- Exercise data

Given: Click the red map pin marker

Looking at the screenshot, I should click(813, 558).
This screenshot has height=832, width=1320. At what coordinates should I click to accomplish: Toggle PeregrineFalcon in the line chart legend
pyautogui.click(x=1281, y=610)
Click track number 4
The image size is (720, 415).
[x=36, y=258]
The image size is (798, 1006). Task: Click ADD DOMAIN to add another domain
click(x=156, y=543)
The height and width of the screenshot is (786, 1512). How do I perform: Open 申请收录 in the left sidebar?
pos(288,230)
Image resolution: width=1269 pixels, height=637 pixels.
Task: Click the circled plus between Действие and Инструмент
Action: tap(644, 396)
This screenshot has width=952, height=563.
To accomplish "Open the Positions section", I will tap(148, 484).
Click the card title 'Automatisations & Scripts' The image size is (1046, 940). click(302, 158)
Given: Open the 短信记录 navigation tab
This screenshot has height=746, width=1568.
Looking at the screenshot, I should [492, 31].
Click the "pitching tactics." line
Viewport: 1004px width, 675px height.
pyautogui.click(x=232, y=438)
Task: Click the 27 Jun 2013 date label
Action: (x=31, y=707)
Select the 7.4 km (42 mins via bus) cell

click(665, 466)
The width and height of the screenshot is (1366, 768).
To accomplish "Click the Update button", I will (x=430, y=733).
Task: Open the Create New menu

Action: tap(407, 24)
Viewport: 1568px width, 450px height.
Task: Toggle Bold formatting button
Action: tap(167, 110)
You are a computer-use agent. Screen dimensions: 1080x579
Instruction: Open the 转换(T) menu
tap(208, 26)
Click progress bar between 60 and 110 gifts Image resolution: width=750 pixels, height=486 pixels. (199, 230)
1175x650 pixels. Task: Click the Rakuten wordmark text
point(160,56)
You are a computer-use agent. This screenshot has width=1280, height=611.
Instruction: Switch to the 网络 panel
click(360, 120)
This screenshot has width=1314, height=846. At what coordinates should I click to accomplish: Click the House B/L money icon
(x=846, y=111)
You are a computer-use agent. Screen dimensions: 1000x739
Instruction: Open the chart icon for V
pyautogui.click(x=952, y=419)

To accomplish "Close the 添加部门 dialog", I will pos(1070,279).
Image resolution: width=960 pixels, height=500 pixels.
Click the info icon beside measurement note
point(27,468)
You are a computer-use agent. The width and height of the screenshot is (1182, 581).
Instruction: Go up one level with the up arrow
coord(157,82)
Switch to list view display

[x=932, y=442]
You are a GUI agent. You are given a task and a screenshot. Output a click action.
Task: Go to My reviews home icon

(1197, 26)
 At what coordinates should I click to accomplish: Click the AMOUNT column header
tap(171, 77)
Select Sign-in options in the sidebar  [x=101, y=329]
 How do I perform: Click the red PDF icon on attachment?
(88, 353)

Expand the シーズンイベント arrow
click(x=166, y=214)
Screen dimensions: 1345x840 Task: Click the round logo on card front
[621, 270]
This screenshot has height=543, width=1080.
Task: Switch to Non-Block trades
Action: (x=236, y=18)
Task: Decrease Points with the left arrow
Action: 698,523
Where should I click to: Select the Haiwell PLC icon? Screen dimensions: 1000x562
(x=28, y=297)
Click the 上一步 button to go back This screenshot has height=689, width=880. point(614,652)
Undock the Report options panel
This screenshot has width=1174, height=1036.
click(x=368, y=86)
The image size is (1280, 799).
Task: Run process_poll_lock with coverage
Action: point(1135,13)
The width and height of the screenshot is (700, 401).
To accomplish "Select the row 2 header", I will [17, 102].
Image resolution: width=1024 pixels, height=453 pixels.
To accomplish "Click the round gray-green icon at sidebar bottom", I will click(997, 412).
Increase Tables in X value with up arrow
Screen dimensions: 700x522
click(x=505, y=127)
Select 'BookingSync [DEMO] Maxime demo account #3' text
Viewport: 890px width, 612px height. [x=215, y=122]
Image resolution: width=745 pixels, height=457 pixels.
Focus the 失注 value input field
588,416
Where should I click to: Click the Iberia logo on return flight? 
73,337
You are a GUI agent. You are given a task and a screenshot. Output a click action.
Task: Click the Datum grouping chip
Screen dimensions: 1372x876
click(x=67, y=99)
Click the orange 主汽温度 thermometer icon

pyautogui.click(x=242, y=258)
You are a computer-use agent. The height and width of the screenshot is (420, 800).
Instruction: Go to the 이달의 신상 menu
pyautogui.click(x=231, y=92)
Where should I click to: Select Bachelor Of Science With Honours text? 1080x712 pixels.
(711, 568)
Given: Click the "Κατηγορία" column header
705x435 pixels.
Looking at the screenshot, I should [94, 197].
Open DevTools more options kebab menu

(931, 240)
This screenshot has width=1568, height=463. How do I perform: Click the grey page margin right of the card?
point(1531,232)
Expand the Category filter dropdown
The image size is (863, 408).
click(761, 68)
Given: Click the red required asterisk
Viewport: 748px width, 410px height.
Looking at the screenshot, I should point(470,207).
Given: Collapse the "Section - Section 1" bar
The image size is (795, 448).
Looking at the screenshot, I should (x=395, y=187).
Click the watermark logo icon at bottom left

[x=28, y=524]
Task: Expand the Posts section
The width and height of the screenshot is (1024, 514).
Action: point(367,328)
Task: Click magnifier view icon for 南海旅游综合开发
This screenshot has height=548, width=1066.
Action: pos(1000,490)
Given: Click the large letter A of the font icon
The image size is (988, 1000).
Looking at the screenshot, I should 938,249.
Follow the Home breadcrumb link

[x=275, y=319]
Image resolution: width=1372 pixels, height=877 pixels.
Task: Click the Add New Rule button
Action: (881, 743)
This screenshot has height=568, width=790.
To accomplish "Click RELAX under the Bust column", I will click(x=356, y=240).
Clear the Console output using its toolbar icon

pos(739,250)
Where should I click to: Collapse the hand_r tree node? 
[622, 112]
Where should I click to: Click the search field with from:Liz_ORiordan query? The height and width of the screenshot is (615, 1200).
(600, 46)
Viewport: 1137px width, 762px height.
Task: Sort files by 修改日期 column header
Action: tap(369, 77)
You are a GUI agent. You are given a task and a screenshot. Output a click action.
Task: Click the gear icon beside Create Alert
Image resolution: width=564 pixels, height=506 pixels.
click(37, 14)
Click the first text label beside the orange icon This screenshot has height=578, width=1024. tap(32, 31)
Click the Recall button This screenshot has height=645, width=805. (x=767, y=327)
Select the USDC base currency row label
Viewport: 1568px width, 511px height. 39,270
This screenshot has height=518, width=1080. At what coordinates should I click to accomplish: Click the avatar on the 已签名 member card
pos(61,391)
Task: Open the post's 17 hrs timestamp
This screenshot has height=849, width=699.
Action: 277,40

- Task item
Above are the records; restate each one exactly.

- Written solution
Given: Click the red map pin marker

Looking at the screenshot, I should click(813, 558).
This screenshot has height=832, width=1320. At what coordinates should I click to accomplish: Toggle PeregrineFalcon in the line chart legend
pyautogui.click(x=1281, y=610)
Click track number 4
The image size is (720, 415).
[x=36, y=258]
The image size is (798, 1006). Task: Click ADD DOMAIN to add another domain
click(x=156, y=543)
The height and width of the screenshot is (786, 1512). How do I perform: Open 申请收录 in the left sidebar?
pos(288,230)
Image resolution: width=1269 pixels, height=637 pixels.
Task: Click the circled plus between Действие and Инструмент
Action: tap(644, 396)
This screenshot has width=952, height=563.
To accomplish "Open the Positions section", I will tap(148, 484).
Click the card title 'Automatisations & Scripts' The image size is (1046, 940). click(302, 158)
Given: Open the 短信记录 navigation tab
This screenshot has height=746, width=1568.
Looking at the screenshot, I should [492, 31].
Click the "pitching tactics." line
Viewport: 1004px width, 675px height.
pyautogui.click(x=232, y=438)
Task: Click the 27 Jun 2013 date label
Action: (x=31, y=707)
Select the 7.4 km (42 mins via bus) cell

click(665, 466)
The width and height of the screenshot is (1366, 768).
To accomplish "Click the Update button", I will (x=430, y=733).
Task: Open the Create New menu

Action: tap(407, 24)
Viewport: 1568px width, 450px height.
Task: Toggle Bold formatting button
Action: tap(167, 110)
You are a computer-use agent. Screen dimensions: 1080x579
Instruction: Open the 转换(T) menu
tap(208, 26)
Click progress bar between 60 and 110 gifts Image resolution: width=750 pixels, height=486 pixels. (199, 230)
1175x650 pixels. Task: Click the Rakuten wordmark text
point(160,56)
You are a computer-use agent. This screenshot has width=1280, height=611.
Instruction: Switch to the 网络 panel
click(360, 120)
This screenshot has width=1314, height=846. At what coordinates should I click to accomplish: Click the House B/L money icon
(x=846, y=111)
You are a computer-use agent. Screen dimensions: 1000x739
Instruction: Open the chart icon for V
pyautogui.click(x=952, y=419)

To accomplish "Close the 添加部门 dialog", I will pos(1070,279).
Image resolution: width=960 pixels, height=500 pixels.
Click the info icon beside measurement note
point(27,468)
You are a computer-use agent. The width and height of the screenshot is (1182, 581).
Instruction: Go up one level with the up arrow
coord(157,82)
Switch to list view display

[x=932, y=442]
You are a GUI agent. You are given a task and a screenshot. Output a click action.
Task: Go to My reviews home icon

(1197, 26)
 At what coordinates should I click to accomplish: Click the AMOUNT column header
tap(171, 77)
Select Sign-in options in the sidebar  [x=101, y=329]
 How do I perform: Click the red PDF icon on attachment?
(88, 353)

Expand the シーズンイベント arrow
click(x=166, y=214)
Screen dimensions: 1345x840 Task: Click the round logo on card front
[621, 270]
This screenshot has height=543, width=1080.
Task: Switch to Non-Block trades
Action: (x=236, y=18)
Task: Decrease Points with the left arrow
Action: 698,523
Where should I click to: Select the Haiwell PLC icon? Screen dimensions: 1000x562
(x=28, y=297)
Click the 上一步 button to go back This screenshot has height=689, width=880. point(614,652)
Undock the Report options panel
This screenshot has width=1174, height=1036.
click(x=368, y=86)
The image size is (1280, 799).
Task: Run process_poll_lock with coverage
Action: point(1135,13)
The width and height of the screenshot is (700, 401).
To accomplish "Select the row 2 header", I will [17, 102].
Image resolution: width=1024 pixels, height=453 pixels.
To accomplish "Click the round gray-green icon at sidebar bottom", I will click(997, 412).
Increase Tables in X value with up arrow
Screen dimensions: 700x522
click(x=505, y=127)
Select 'BookingSync [DEMO] Maxime demo account #3' text
Viewport: 890px width, 612px height. [x=215, y=122]
Image resolution: width=745 pixels, height=457 pixels.
Focus the 失注 value input field
588,416
Where should I click to: Click the Iberia logo on return flight? 
73,337
You are a GUI agent. You are given a task and a screenshot. Output a click action.
Task: Click the Datum grouping chip
Screen dimensions: 1372x876
click(x=67, y=99)
Click the orange 主汽温度 thermometer icon

pyautogui.click(x=242, y=258)
You are a computer-use agent. The height and width of the screenshot is (420, 800).
Instruction: Go to the 이달의 신상 menu
pyautogui.click(x=231, y=92)
Where should I click to: Select Bachelor Of Science With Honours text? 1080x712 pixels.
(711, 568)
Given: Click the "Κατηγορία" column header
705x435 pixels.
Looking at the screenshot, I should [94, 197].
Open DevTools more options kebab menu

(931, 240)
This screenshot has width=1568, height=463. How do I perform: Click the grey page margin right of the card?
point(1531,232)
Expand the Category filter dropdown
The image size is (863, 408).
click(761, 68)
Given: Click the red required asterisk
Viewport: 748px width, 410px height.
Looking at the screenshot, I should point(470,207).
Given: Collapse the "Section - Section 1" bar
The image size is (795, 448).
Looking at the screenshot, I should (x=395, y=187).
Click the watermark logo icon at bottom left

[x=28, y=524]
Task: Expand the Posts section
The width and height of the screenshot is (1024, 514).
Action: point(367,328)
Task: Click magnifier view icon for 南海旅游综合开发
This screenshot has height=548, width=1066.
Action: pos(1000,490)
Given: Click the large letter A of the font icon
The image size is (988, 1000).
Looking at the screenshot, I should 938,249.
Follow the Home breadcrumb link

[x=275, y=319]
Image resolution: width=1372 pixels, height=877 pixels.
Task: Click the Add New Rule button
Action: (881, 743)
This screenshot has height=568, width=790.
To accomplish "Click RELAX under the Bust column", I will click(x=356, y=240).
Clear the Console output using its toolbar icon

pos(739,250)
Where should I click to: Collapse the hand_r tree node? 
[622, 112]
Where should I click to: Click the search field with from:Liz_ORiordan query? The height and width of the screenshot is (615, 1200).
(600, 46)
Viewport: 1137px width, 762px height.
Task: Sort files by 修改日期 column header
Action: tap(369, 77)
You are a GUI agent. You are given a task and a screenshot. Output a click action.
Task: Click the gear icon beside Create Alert
Image resolution: width=564 pixels, height=506 pixels.
click(37, 14)
Click the first text label beside the orange icon This screenshot has height=578, width=1024. tap(32, 31)
Click the Recall button This screenshot has height=645, width=805. (x=767, y=327)
Select the USDC base currency row label
Viewport: 1568px width, 511px height. 39,270
This screenshot has height=518, width=1080. At what coordinates should I click to accomplish: Click the avatar on the 已签名 member card
pos(61,391)
Task: Open the post's 17 hrs timestamp
This screenshot has height=849, width=699.
Action: 277,40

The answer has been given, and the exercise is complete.